On Oct. 18, Torres, along with Alma Santiago, of Charlotte, N.C., and Lia Rivadeneyra of Daly City, Calif., sued the Arizona attorney general’s office. The plaintiffs have asked a federal judge to certify the suit as a class action.


State attorney general Terry Goddard is named as a defendant for his racial profiling of immigrants in the seizure of wired funds to Arizona. This practice is supposedly part of a state campaign to prevent payments to drug traffickers and “coyotes”—guides who charge immigrants to assist them in crossing the Mexican border. 
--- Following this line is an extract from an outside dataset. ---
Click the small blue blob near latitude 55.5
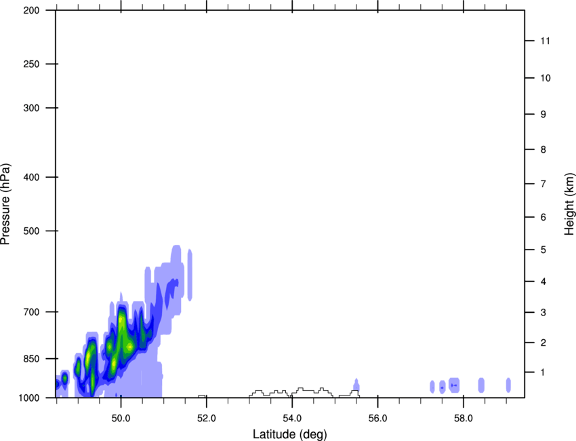 (356, 385)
The Illinois Coalition for Immigrant and Refugee Rights gathered information over the last year to assist the plaintiffs in putting together the federal lawsuit.


More than $18 million has been seized from transactions originating in as many as 28 states, according to Joshua Hoyt, the executive director of the coalition. The lawsuit is asking the court for an injunction on seizures and for the return of seized transfers and subsequent legal fees to plaintiffs.
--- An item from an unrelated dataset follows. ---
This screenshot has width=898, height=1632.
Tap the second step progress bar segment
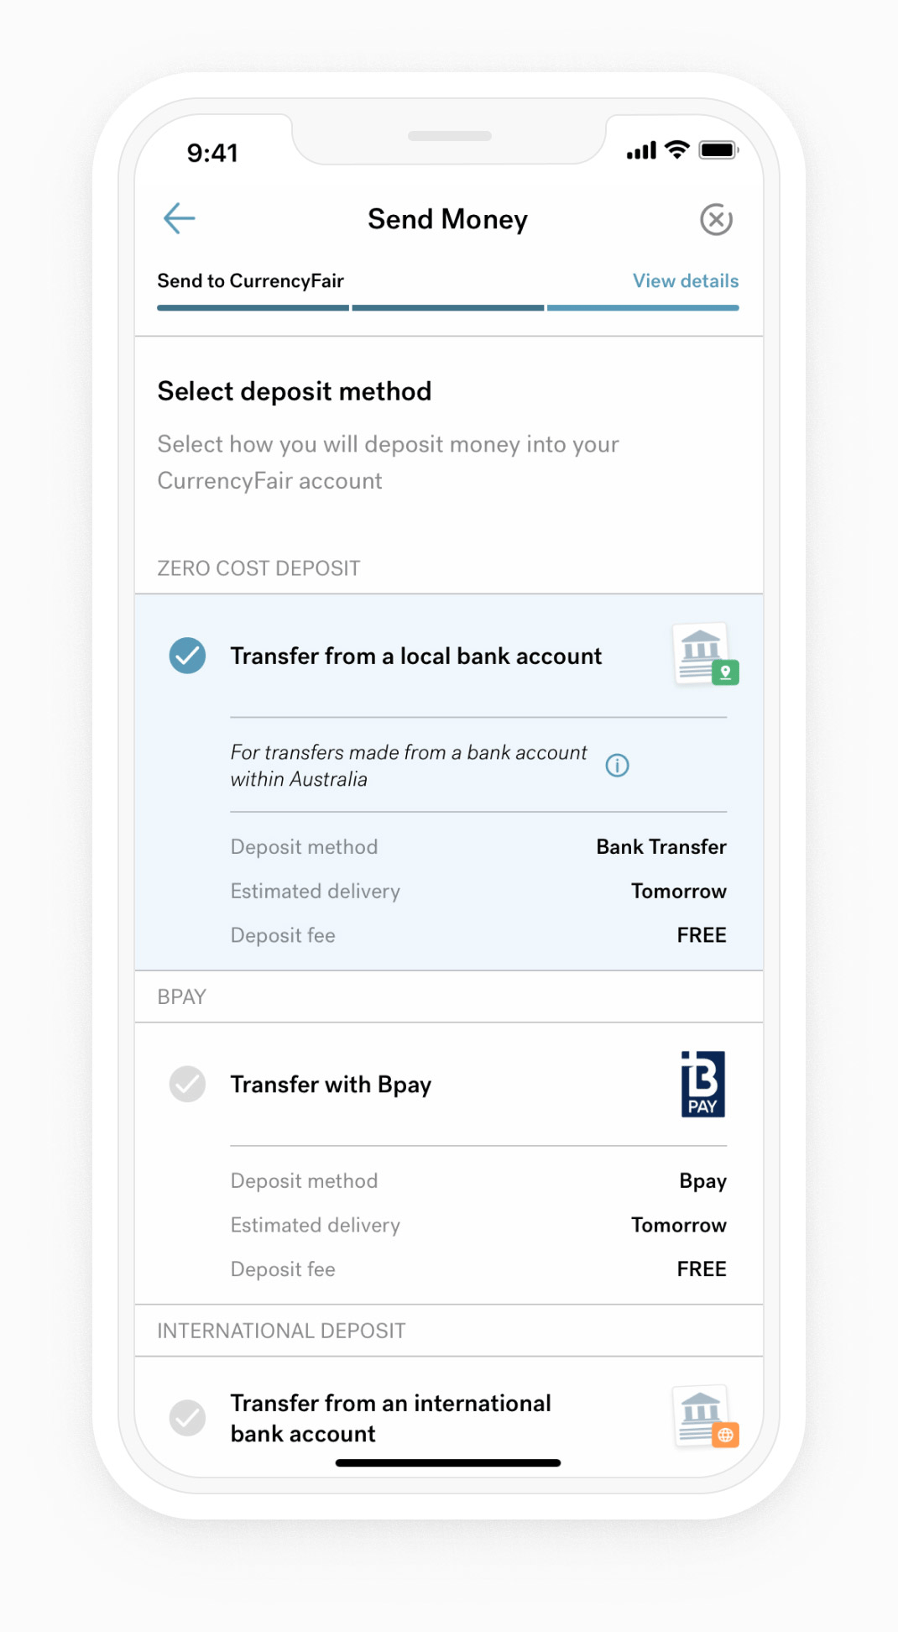click(x=447, y=307)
“We have interviewed over 400 senders, and we have learned that this has been done with no specific proof against either the sender or the receiver but with a presumption of guilt and with absolutely no notice to the senders of their legal rights to get the money back,” explained Hoyt. 


The federal government knows about tens of billions of dollars that are laundered through big U.S. banks like Citibank and Bank of America; big banks, however, are not targets in the state attorney office’s campaign. Real restrictions curtailing drug money laundering would cut deeply into banks’ profits, so the attorney general chose a racist anti-immigrant campaign instead.


The coalition is seeking more plaintiffs in this class action suit. Western Union is pursuing it own lawsuit against the Arizona attorney general’s office.